(Collected data entries)
- Opening Delimiter -

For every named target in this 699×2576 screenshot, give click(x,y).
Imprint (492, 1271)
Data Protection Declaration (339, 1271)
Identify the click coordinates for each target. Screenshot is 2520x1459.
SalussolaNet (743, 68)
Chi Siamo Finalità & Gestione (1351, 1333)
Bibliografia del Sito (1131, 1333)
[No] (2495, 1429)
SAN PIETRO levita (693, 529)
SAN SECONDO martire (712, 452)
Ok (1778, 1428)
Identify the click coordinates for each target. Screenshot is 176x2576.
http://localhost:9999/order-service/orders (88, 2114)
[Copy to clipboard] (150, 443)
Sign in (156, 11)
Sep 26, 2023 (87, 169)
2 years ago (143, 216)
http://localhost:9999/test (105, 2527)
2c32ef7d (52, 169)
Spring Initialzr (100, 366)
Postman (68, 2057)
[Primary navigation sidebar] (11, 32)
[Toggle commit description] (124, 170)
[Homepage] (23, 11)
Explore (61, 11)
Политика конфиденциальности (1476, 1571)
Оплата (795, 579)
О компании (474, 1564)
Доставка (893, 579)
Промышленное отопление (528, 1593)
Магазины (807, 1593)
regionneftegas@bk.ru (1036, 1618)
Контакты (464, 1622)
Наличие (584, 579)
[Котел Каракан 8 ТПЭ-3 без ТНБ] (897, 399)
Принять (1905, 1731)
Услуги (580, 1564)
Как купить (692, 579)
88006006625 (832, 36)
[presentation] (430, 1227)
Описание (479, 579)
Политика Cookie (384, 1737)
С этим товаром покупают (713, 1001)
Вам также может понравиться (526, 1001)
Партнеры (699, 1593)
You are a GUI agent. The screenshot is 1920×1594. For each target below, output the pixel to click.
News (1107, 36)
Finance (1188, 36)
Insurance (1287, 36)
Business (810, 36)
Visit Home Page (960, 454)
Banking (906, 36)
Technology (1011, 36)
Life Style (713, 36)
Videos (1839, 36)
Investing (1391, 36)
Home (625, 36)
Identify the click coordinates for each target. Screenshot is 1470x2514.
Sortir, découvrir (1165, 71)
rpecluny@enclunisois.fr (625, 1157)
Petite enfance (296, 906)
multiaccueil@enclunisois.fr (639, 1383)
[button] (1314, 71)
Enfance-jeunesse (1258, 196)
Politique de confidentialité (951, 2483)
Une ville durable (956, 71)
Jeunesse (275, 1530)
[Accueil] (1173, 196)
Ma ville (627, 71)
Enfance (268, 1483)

- Closing Delimiter -

**TASK TO COMPLETE:**
Filter the preceding entries down to the lines with "coordinates".

**RESULT FOR THIS TASK:**
Identify the click coordinates for each target. Screenshot is 2520x1459.
Identify the click coordinates for each target. Screenshot is 176x2576.
Identify the click coordinates for each target. Screenshot is 1470x2514.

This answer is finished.